Open HenrikBengtsson opened 5 years ago
What genome do they need?
A GRCh37 reference (i.e. chromosomes/sequences does not have the chr
prefix), e.g.
$ head -2 /home/shuntsman/ref/broad/Homo_sapiens_assembly19.fasta
>1 dna:chromosome chromosome:GRCh37:1:1:249250621:1
NNNNNNNNNNNNNNNNNNNNNNNNNNNNNNNNNNNNNNNNNNNNNNNNNNNNNNNNNNNNNNNNNNNNNNNNNNNNNNNN
(the filename does not reflect GRCh37 but the file content does)
I am glad it is not GRCh38... :) The easiest way is to rename chromosomes in the reference fasta file, and rebuild bwa indexes. Otherwise we will have to rename chromosomes in all annotations..
Ok, thxs.
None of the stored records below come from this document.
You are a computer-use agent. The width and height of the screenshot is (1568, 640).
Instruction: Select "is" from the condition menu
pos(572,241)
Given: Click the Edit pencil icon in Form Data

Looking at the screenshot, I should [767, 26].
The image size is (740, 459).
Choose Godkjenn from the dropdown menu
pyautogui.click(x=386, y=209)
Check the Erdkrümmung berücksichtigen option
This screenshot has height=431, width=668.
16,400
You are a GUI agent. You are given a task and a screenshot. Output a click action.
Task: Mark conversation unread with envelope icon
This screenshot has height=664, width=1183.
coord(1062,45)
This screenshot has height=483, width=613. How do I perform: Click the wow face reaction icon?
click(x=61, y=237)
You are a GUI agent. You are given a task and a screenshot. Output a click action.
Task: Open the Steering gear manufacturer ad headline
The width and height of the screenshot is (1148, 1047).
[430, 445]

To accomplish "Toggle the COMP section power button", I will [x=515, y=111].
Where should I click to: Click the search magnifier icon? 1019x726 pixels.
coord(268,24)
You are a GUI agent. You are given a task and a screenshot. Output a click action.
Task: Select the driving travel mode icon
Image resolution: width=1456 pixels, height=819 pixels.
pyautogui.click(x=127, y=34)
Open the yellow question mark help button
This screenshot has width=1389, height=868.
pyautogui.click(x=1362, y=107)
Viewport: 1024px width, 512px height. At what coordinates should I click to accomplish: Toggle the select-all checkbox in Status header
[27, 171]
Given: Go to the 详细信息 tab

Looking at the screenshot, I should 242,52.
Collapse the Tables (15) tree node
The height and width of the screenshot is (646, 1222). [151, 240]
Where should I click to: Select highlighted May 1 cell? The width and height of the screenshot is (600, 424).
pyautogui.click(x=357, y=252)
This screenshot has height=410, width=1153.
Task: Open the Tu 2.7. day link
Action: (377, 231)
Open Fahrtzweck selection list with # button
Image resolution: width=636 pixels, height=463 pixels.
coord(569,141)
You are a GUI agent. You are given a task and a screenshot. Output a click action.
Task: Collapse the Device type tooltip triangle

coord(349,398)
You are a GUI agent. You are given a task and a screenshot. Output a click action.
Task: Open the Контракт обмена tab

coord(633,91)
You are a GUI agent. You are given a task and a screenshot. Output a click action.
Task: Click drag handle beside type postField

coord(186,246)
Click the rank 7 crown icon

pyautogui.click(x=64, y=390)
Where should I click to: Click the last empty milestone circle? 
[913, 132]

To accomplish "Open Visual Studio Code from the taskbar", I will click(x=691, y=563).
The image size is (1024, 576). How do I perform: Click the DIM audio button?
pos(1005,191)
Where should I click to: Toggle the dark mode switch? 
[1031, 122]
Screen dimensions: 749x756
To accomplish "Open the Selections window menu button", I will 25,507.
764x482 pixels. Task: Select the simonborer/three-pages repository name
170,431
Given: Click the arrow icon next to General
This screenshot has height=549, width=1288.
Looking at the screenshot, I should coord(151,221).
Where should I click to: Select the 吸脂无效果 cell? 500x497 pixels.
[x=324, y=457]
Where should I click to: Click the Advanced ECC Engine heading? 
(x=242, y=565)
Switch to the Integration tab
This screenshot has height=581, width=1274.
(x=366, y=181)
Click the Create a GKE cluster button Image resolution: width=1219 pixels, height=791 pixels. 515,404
We decided to stick with the current hg19 (the unknowns in this pipelines are too many and the pay off might be zero) - the rationale for using GRCh37 is not really there.
Background
Ziv lab needs to switch the genome reference file for their needs. The first step this comes in to the pipeline is the BWA alignment step.
Task(s)
Make it possible to change the genome reference FASTA file for the alignment step. After that, look at the remaining steps and what other reference files that needs to be updated as well.